What is asked: Rewrite the data below with "accomplish" replaced by "complete" and everything else left as it is. Leave out the pictures.

Extracted material:
★ ★ ★ ★ ★ ★ ★
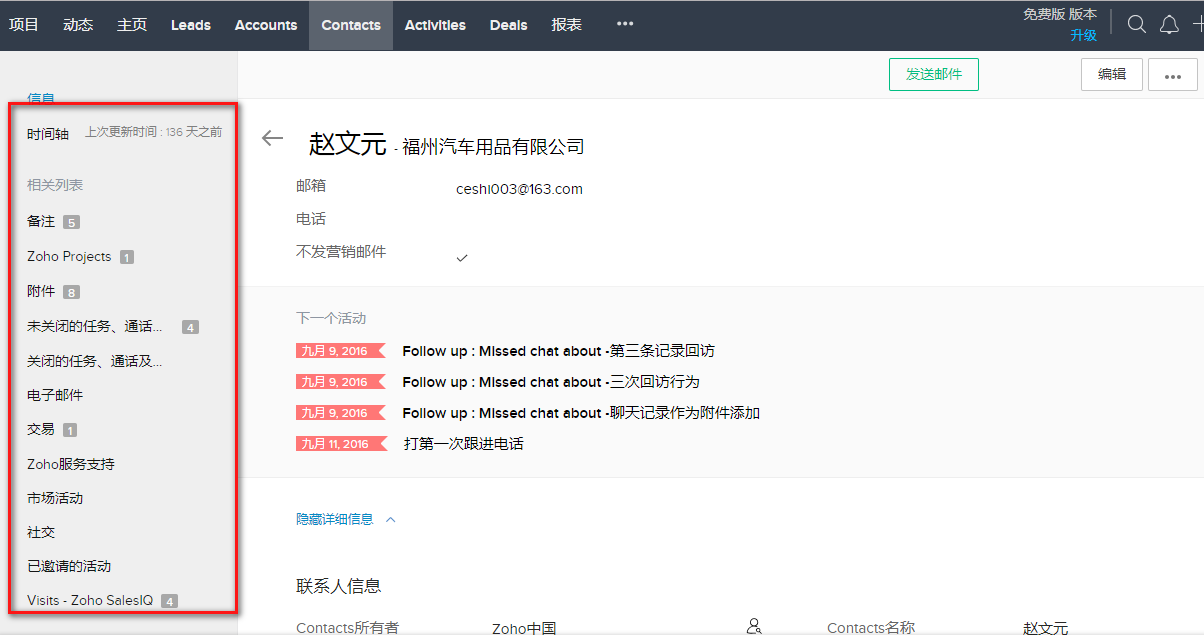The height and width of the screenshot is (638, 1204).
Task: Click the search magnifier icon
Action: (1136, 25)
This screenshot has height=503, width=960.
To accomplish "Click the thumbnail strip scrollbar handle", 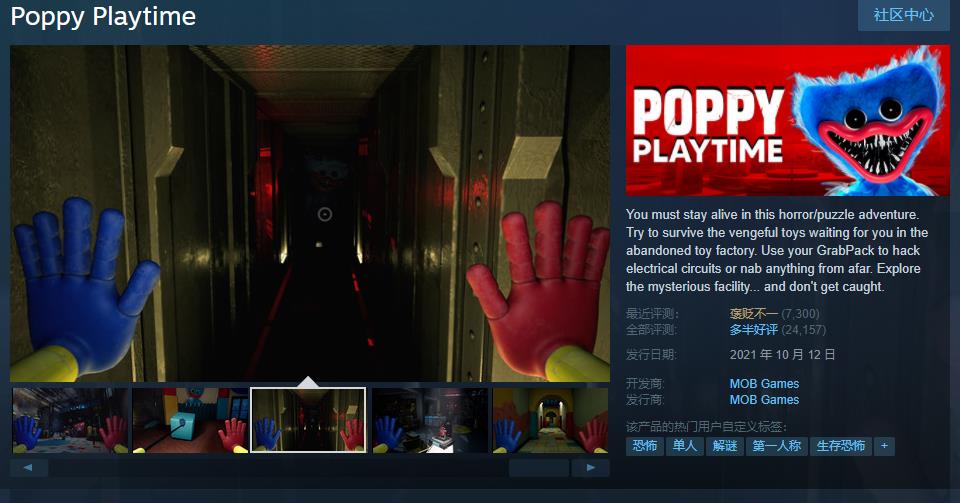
★ ★ ★ ★ ★ ★ ★
Written response:
The height and width of the screenshot is (638, 1204).
Task: Click the search magnifier icon
Action: (1136, 25)
This screenshot has height=503, width=960.
To complete "Click the thumbnail strip scrollbar handle", 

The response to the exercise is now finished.